But that’s not really true. Peer beneath the surface and it has, in fact, been a very strong year for movie fans — from emotional masterpieces like Richard Linklater’s Boyhood and returns-to-form like Martin Scorsese’s The Wolf of Wall Street to action-packed blockbusters such as Guardians of the Galaxy, there’s truly been something for everyone.

So what are our picks for the 10 “must see” movies of 2014? Keep reading to find out.

The Wolf of Wall Street

I’m a massive Martin Scorsese fan, but you’d be hard-pressed to argue that his most recent films have lived up to the insanely high standard set by Goodfellas, Taxi Driver, The King of Comedy and his other undisputed classics. Fortunately, 2014 marked a return to form for the 72-year-old moviemaker, as The Wolf of Wall Street threw him back into comfortable territory, with a blue-collar, rise-and–fall story zipping with classic Scorsese energy and black comedy.

Telling the story of 1990s New York stockbroker Jordan Belfort, The Wolf of Wall Steet isn’t just a return to the top of the mountain for Scorsese, but for star Leonardo DiCaprio too. As Belfort, DiCaprio delivers his best performance since 2000’s Catch Me If You Can. Seriously, did anyone have any idea the guy was the best physical comedian of his generation?

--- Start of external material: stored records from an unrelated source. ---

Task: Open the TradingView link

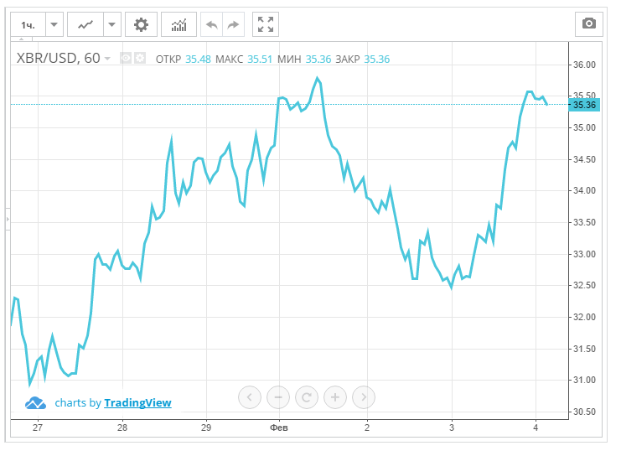Action: point(137,403)
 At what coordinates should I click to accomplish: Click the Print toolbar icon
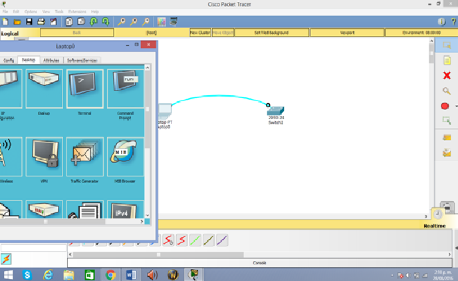[41, 21]
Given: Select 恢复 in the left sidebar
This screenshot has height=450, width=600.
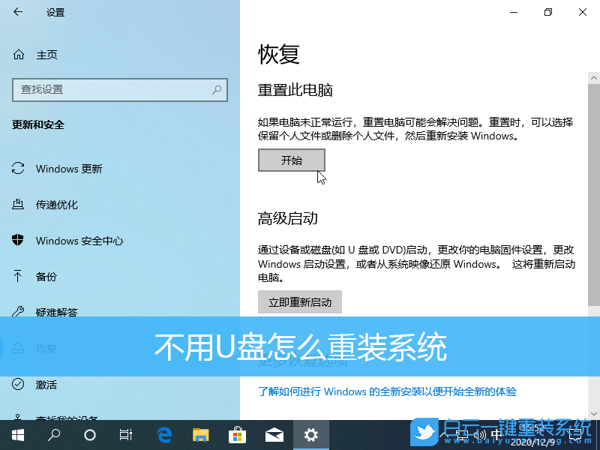Looking at the screenshot, I should click(45, 348).
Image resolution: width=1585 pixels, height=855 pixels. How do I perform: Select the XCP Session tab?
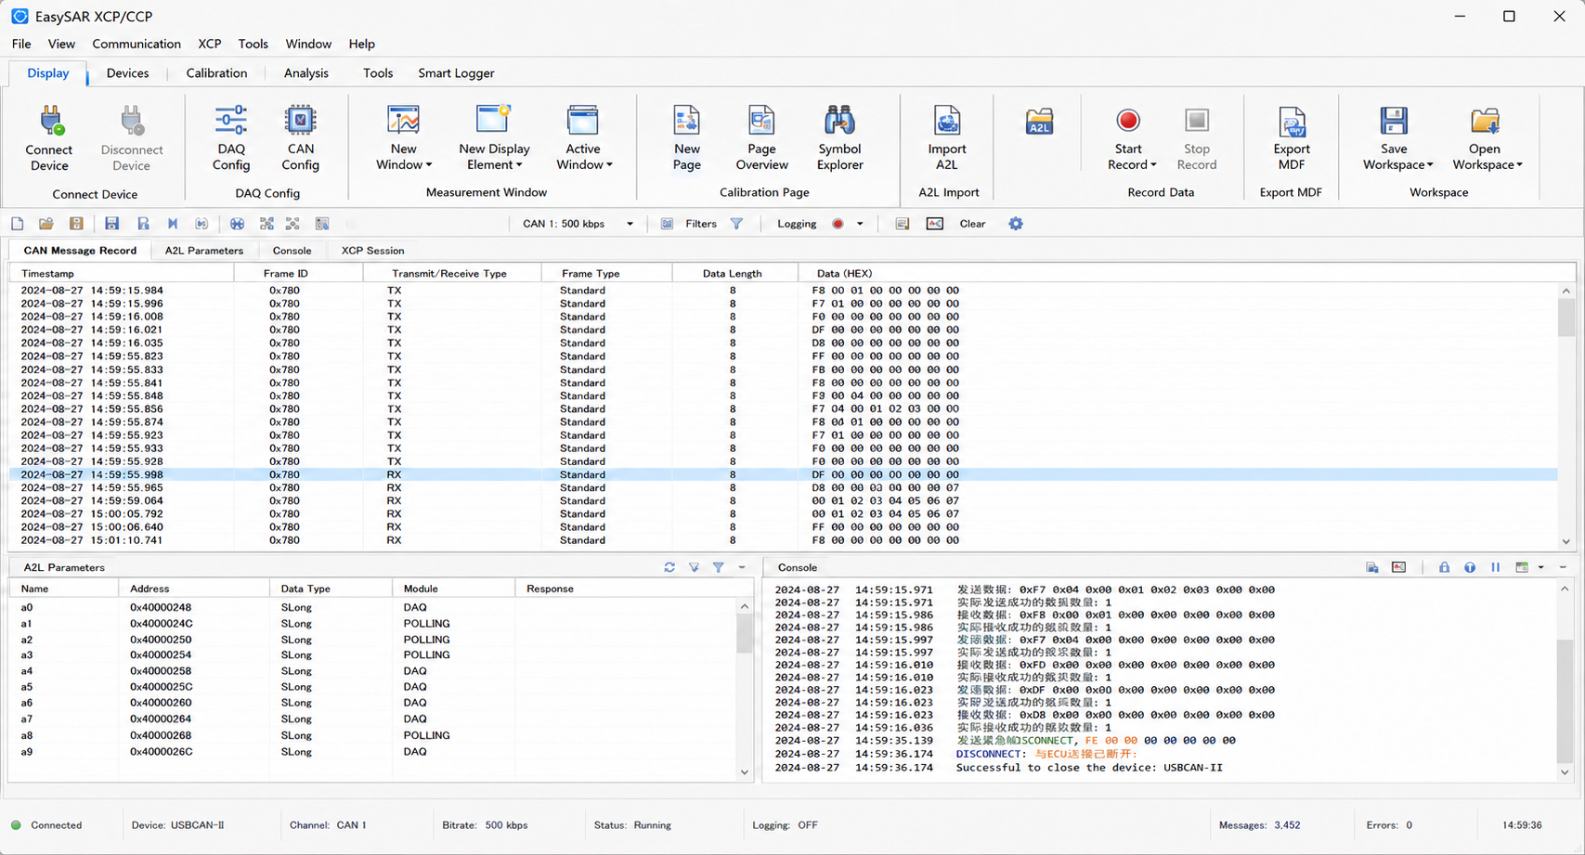[372, 251]
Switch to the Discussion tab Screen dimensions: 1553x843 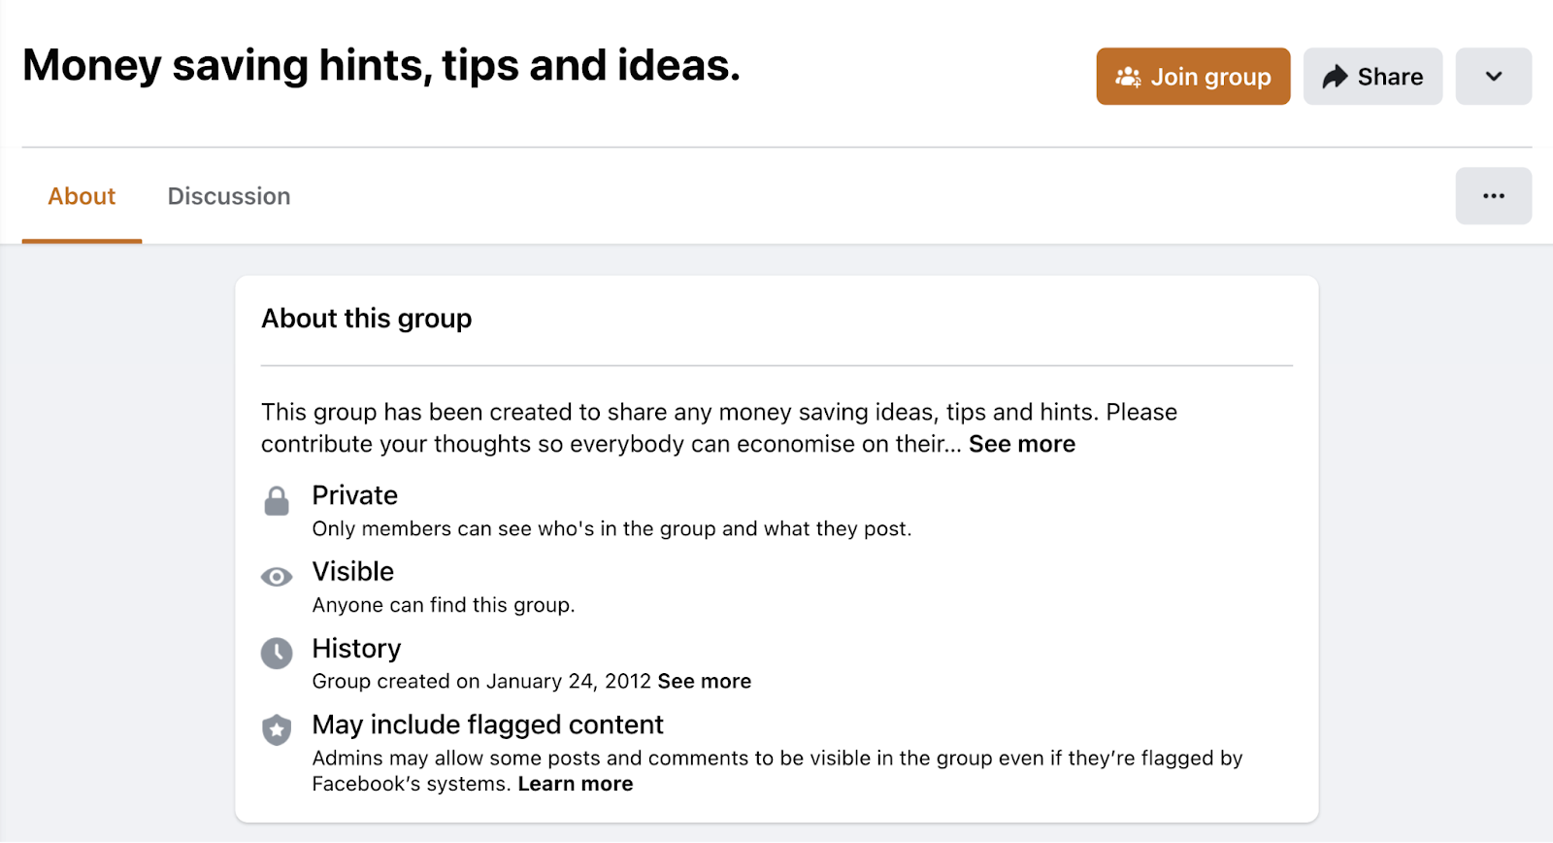point(228,196)
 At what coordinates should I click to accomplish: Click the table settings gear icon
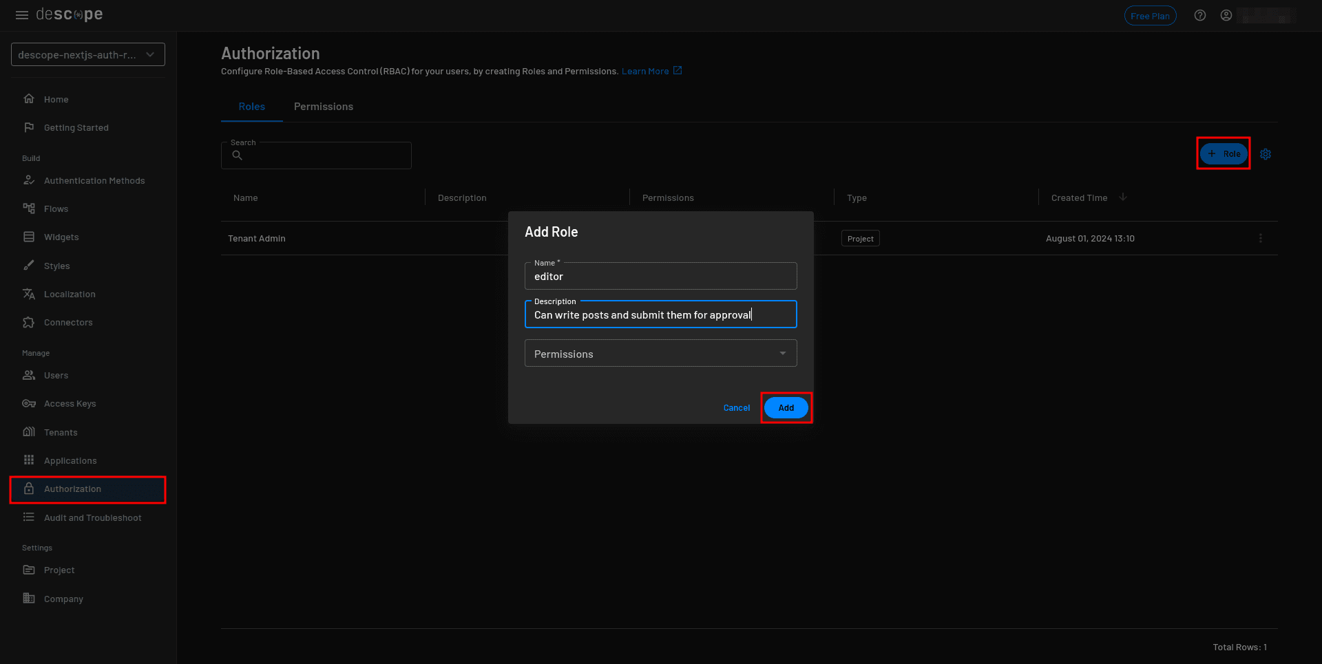(1266, 154)
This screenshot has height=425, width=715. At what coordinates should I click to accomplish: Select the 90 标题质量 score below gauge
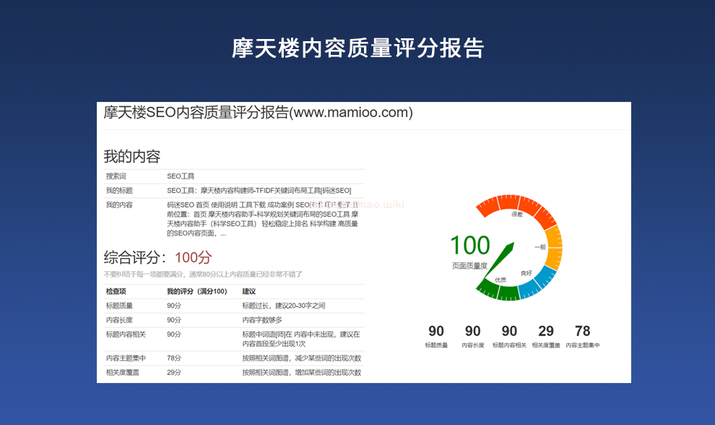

And speaking of Scorsese …

Nightcrawler

Director Dan Gilroy’s Nightcrawler stars Jake Gyllenhaal in a role that draws inspiration from the likes of Taxi Driver’s Travis Bickle and The King of Comedy’s Rupert Pupkin.

Gyllenhaal plays a weird drifter who becomes a kind of TMZ-style crime reporter. I won’t spoil it further than that, but his portrayal of the film’s unhinged loner protagonist is a superb central performance drawn from a tight script from the writer of The Bourne Legacy. If you enjoyed Nicolas Winding Refn’s Drive, in both look and feel, you’ll enjoy this.

Boyhood

Few filmmakers, particularly “name” directors, have a filmography as varied as Richard Linklater’s. From Dazed and Confused and School of Rock to the “Before” trilogy (Sunrise, Sunset, Midnight), Linklater’s films leave us never entirely sure what to expect. Boyhood, his latest movie, continues this unpredictable path.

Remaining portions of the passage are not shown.